▶ _PAGE TEXT_
· · ·

Help disabled man achieve his dream
He's a disabled man, who happens to be a talented musician. He wishes to write and record some songs for his wife and children - something they can remember him by in years to come.
Anyone who helps will be transforming the life of a man who suffers with pain 24-7.
He's called Darren, and you can read more about him (and his diary entry) via the blog entry link below:
http://innervoice2011.wordpress.com/2012/05/12/a-day-in-the-life-of/
I'd really like to do something to help Darren if I can. It's incredibly frustrating, though, as I'm limited myself by disability, not to mention being the 24-7 carer of my own dear wife.
Recently, Darren has been looking at how we could write and record some songs and music. Darren has always been into music, and played guitar and keyboard from being very young. He was taught when he was younger too.
However, Darren's disability is getting worse and in around two years time, he won't be able to play anymore at all.
Aside from his family, his passion has always been music.
He has a passionate and profound ambition to write and record some songs whilst he still can. He is a very gifted songwriter and I would love to be able to help enable him to fulfill his dream.
I can totally sympathize with his race against time and disability; he, like many others, won't have a long and healthy life. His condition is progressive and degenerative.

· · ·

▶ _SHORT TASK_
Please rewrite the passage of the text about helping Darren that opens with the words containing "Anyone who helps" and closes with "anymore at all.", swapping "guitar" for "piano". The lines after this point come from a separate source.

▶ _DATASET SECTION_
· · ·

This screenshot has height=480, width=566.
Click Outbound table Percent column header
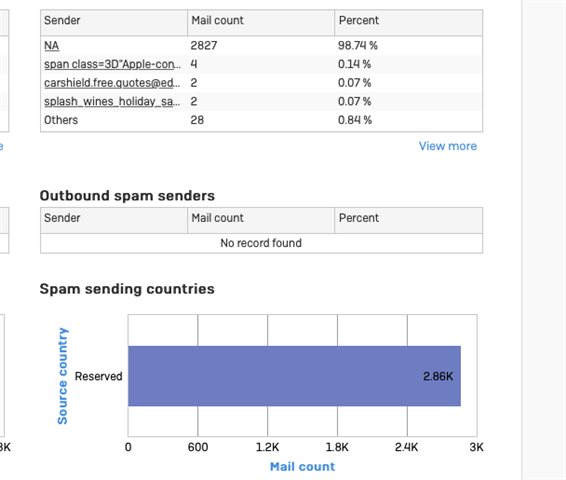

· · ·

▶ _WRITTEN REPLY_
Anyone who helps will be transforming the life of a man who suffers with pain 24-7.
He's called Darren, and you can read more about him (and his diary entry) via the blog entry link below:
http://innervoice2011.wordpress.com/2012/05/12/a-day-in-the-life-of/
I'd really like to do something to help Darren if I can. It's incredibly frustrating, though, as I'm limited myself by disability, not to mention being the 24-7 carer of my own dear wife.
Recently, Darren has been looking at how we could write and record some songs and music. Darren has always been into music, and played piano and keyboard from being very young. He was taught when he was younger too.
However, Darren's disability is getting worse and in around two years time, he won't be able to play anymore at all.